▶ [Task directions] Please quote the data below word for word, starting at the line that has "The image size is (809, 543)." and stopping after the line that has "coord(1073,343)".

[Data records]
####################
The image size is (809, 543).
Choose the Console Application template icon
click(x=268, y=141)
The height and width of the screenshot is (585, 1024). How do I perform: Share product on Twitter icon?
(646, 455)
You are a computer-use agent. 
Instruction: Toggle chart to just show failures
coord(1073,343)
####################
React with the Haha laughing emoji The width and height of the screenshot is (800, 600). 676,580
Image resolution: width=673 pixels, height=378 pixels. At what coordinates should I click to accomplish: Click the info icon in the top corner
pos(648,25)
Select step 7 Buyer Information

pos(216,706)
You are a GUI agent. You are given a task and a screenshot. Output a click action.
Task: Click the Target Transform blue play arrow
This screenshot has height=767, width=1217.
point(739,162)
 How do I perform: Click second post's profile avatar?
####################
▶ [The solution]
The image size is (809, 543).
Choose the Console Application template icon
click(x=268, y=141)
The height and width of the screenshot is (585, 1024). How do I perform: Share product on Twitter icon?
(646, 455)
You are a computer-use agent. 
Instruction: Toggle chart to just show failures
coord(1073,343)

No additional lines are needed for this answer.